Hillel, the national Jewish student organization, erected an open-air tent on September 21 with the words “Talk Israel: Join the Conversation” on a blue banner on Columbia’s Hamilton Lawn. Inside, there were two TV screens, one featuring video clips of Israeli bands and movies, and the other projecting Talk Israel’s Facebook page. There was also a large square table, around which half a dozen Hillel members and Columbia and Barnard students sat to, well, talk about Israel.
“The wider message is that stuff should be achieved via dialogue,” said Tor Tsuk, Columbia Hillel’s Israel Fellow, a new position created by the national Hillel to conduct Israel programming on campus.
The Talk Israel tent at Columbia is one of 20 Hillel tents popping up on campuses in the U.S. and Canada this week timed with the Palestinian bid for statehood at the U.N. Columbia is considered a “hot campus” by Hillel officials since it has been the site of clashes between pro-Palestinian and pro-Israel student groups.
“I don’t think we have a formal stance,” said Tsuk when asked what Hillel made of the U.N. vote. She said that Hillel supports Israel’s right to exist as a Jewish state, but beyond that, it takes no position on the outcome of Israeli-Palestinian conflict.
The day’s agenda was posted on an oversized notebook resting on a painter’s easel, which kept getting blown over by the breeze. The morning would begin with a student led discussion of the “General Conflict History,” followed by a conversation about “Technology and Politics” and then one on immigration. Conservative author and blogger Micah Halpern was scheduled for the 3:00 slot to discuss the Palestinian bid for statehood at the U.N. He would be followed by Hillel President Wayne Firestone and Brad Rotschild of Ameinu, a dovish Zionist organization.
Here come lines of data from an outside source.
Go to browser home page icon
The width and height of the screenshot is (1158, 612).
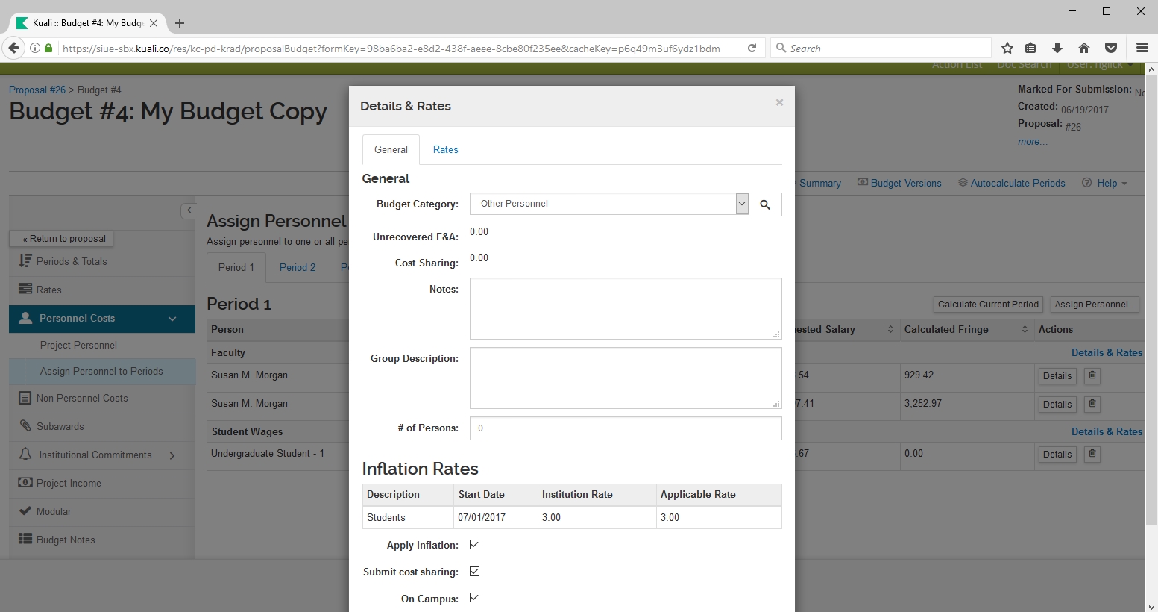click(x=1084, y=49)
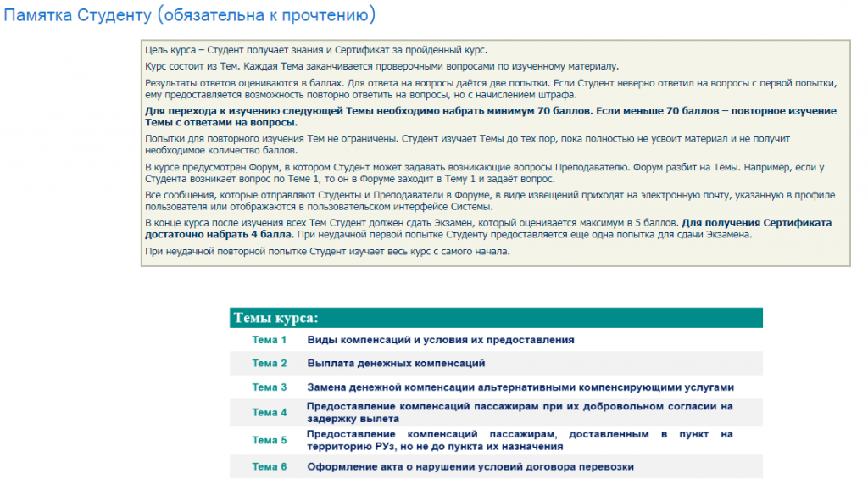The width and height of the screenshot is (868, 490).
Task: Open topic "Оформление акта о нарушении условий договора перевозки"
Action: (470, 467)
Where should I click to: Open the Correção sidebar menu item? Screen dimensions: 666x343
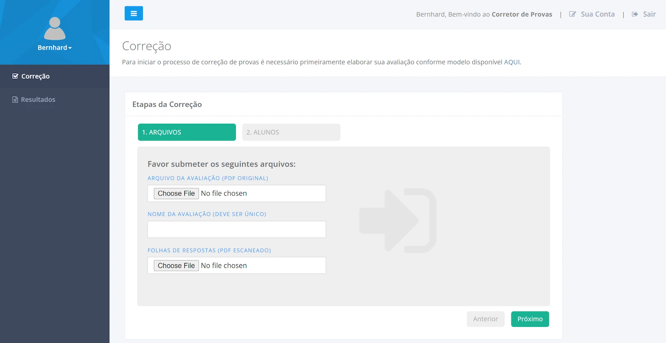coord(36,76)
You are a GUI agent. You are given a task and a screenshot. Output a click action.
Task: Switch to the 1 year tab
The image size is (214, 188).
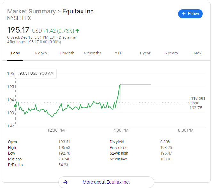pos(145,53)
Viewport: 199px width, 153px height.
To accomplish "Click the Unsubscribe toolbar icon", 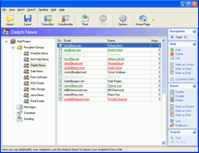I will click(65, 18).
When class was dismissed at noon, students began filling the quad and a few wandered over to the tent, where a Hillel member was about to begin speaking about Israeli technology.
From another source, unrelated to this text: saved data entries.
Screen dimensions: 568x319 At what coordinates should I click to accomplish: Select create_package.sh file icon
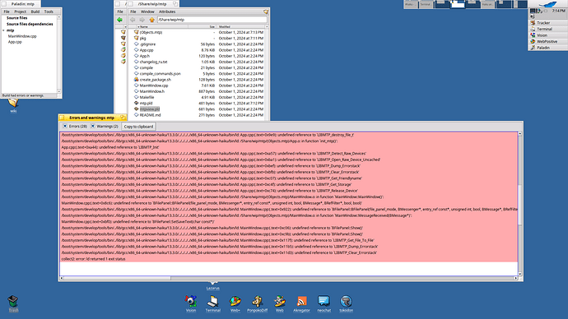coord(136,80)
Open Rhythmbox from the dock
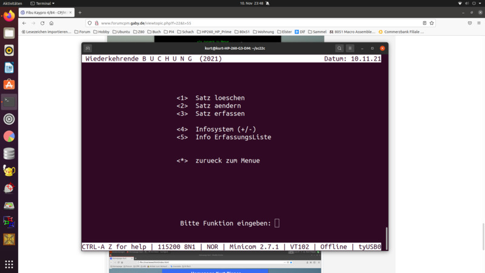The height and width of the screenshot is (273, 485). pos(9,50)
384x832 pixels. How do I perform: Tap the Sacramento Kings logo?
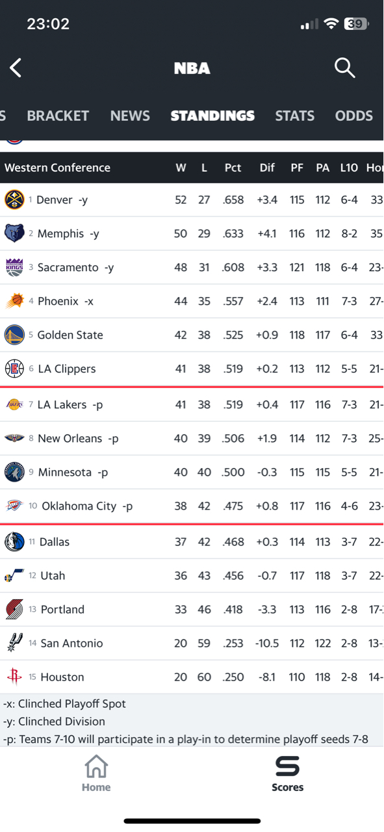click(x=14, y=267)
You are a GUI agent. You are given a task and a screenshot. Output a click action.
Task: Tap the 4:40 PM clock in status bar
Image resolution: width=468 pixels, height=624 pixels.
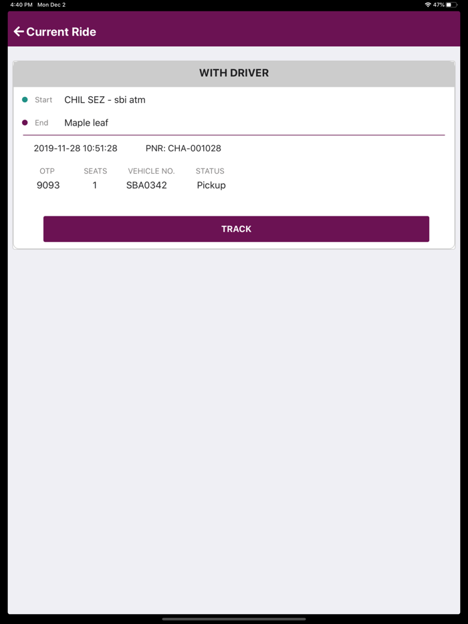click(21, 5)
“I saw something that seemed pro-Israel and I came in,” said Dani Gorshein a freshman at a joint Jewish Theological Seminary-Columbia program.
Three students wearing black shirts and keffiyehs walked just inside the tent, but stopped at the edge. The students at the table looked up at them. “You can come join us,” said one. But the three hung back.
“I keep thinking, if this were in Israel, as a Palestinian, I would not be invited to the table,” Tanya Keilani said in an interview afterward. “That is something that needs to be talked about.”
Then she walked out of the tent and joined a small group of students from Columbia’s Students for Justice in Palestine chapter who had gathered several yards away.